Lo que más hubiera deseado hacer en ese momento era ir hacia la puerta, arrebatarle el bol con las papas, tomarla en sus brazos y besarla hasta que el jamón se quemara.
– ¿No sabes que para mí es suficiente con que desees hacerlo?
– ¿Sí? -Los grandes y aniñados ojos se abrieron de asombro.
– Claro que sí. -Se sintió gratificado por la sonrisa de Anna.
– ¿Pero me enseñarías a leer de todos modos, Karl?
– Tal vez en el invierno, cuando el tiempo rinde más.
– Para ese entonces, tal vez haya quemado toda tu valiosa harina -dijo con un aire travieso.
– Pero entonces tendremos una nueva cosecha. Se dirigió con el bol hacia la puerta, feliz ahora.
– Anna…
– ¿Qué?
– Guarda las cáscaras. Plantaremos las que tengan brotes y veremos si la temporada es bastante larga como para que nos brinde una segunda cosecha. La necesitaremos.
Se volvió para estudiarlo con atención.
– ¿Hay algo que no sepas, Karl?
– Sí -contestó-. No sé cómo me las arreglaré hasta mañana a la noche.
Esa noche le enseñó a preparar levadura con el agua de las papas y un puñado de frutos de lúpulo desecado. A esto le agregó un jarabe extraño que, según Karl, se extraía de la pulpa de las sandías, una abundante fuente de azúcar. El azúcar que Karl sacaba del arce tenía un sabor demasiado fuerte para el pan. Por eso hervía pulpa de sandía todos los veranos y la conservaba en tarros, cubierta con cera de abejas disuelta.
Dejaron los ingredientes de la levadura sobre el calor de la chimenea, y allí quedarían durante la noche. Los tres saborearon restos del néctar de sandía, un manjar que Anna y James no habían paladeado jamás.
– ¿Puedo servirme más, Karl? -preguntó James.
Karl vació la jarra en la taza del muchacho.
– Está delicioso -confirmó Anna.
– Tengo muchas otras cosas deliciosas para mostrarles. Minnesota tiene placeres interminables para ofrecernos.
– Tenías razón, Karl. Es realmente una tierra de abundancia.
– Pronto las frambuesas silvestres estarán maduras. ¡Eso sí que es un manjar!
– ¿Qué más? -preguntó James.
– Moras silvestres, también. ¿Sabes que cuando la mora está verde es de color rojo?
James quedó confundido por un momento, luego se rió.
– Es una adivinanza al revés: ¿qué es rojo cuando está verde?
– Pero cuando está madura, se vuelve negra como la pupila del ojo de una serpiente de cascabel -dijo Karl.

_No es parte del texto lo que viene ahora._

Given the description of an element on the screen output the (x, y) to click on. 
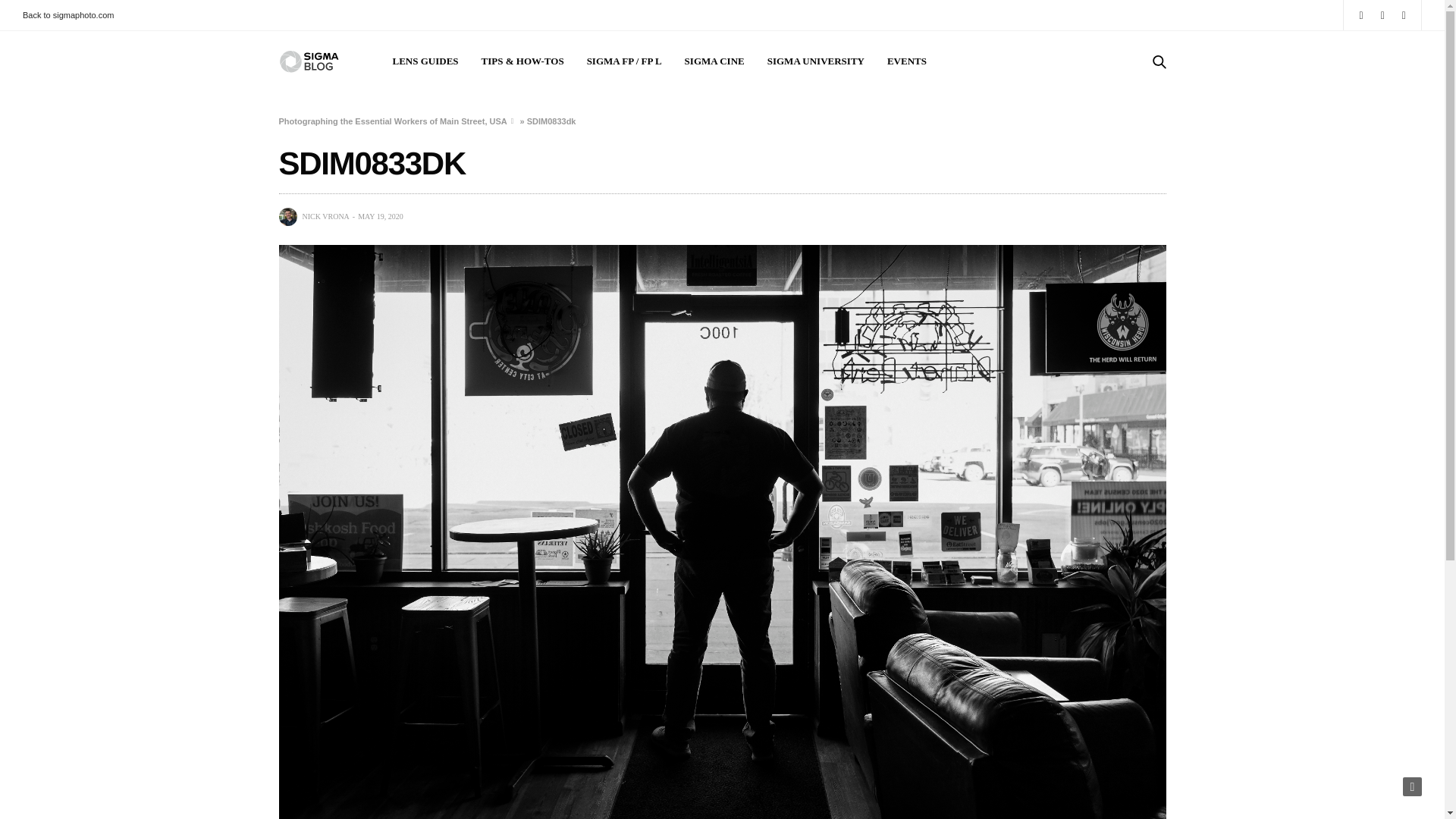
EVENTS (906, 61)
Back to sigmaphoto.com (71, 15)
SIGMA CINE (714, 61)
SIGMA UNIVERSITY (815, 61)
Posts by Nick Vrona (325, 216)
Search (1137, 112)
NICK VRONA (325, 216)
Photographing the Essential Workers of Main Street, USA (392, 121)
LENS GUIDES (425, 61)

– ¿Hay serpientes de cascabel aquí? -preguntó Anna, asombrada.
– Hay unas pequeñas. Pero no he visto muchas. Tuve que matar sólo a dos desde que vine aquí. Pero como las serpientes se comen a los fastidiosos roedores en los sembrados, no me gusta matarlas. Pero la de cascabel es una peste, por eso debo hacerlo.
A Anna le dio un escalofrío. No habían ido a bañarse antes de la cena porque estaban muy apurados por comer. Karl sugirió un remojón ahora, pero la mención de las serpientes hizo que Anna se decidiera por la palangana. James también estuvo de acuerdo en que por esa noche saltearía el baño.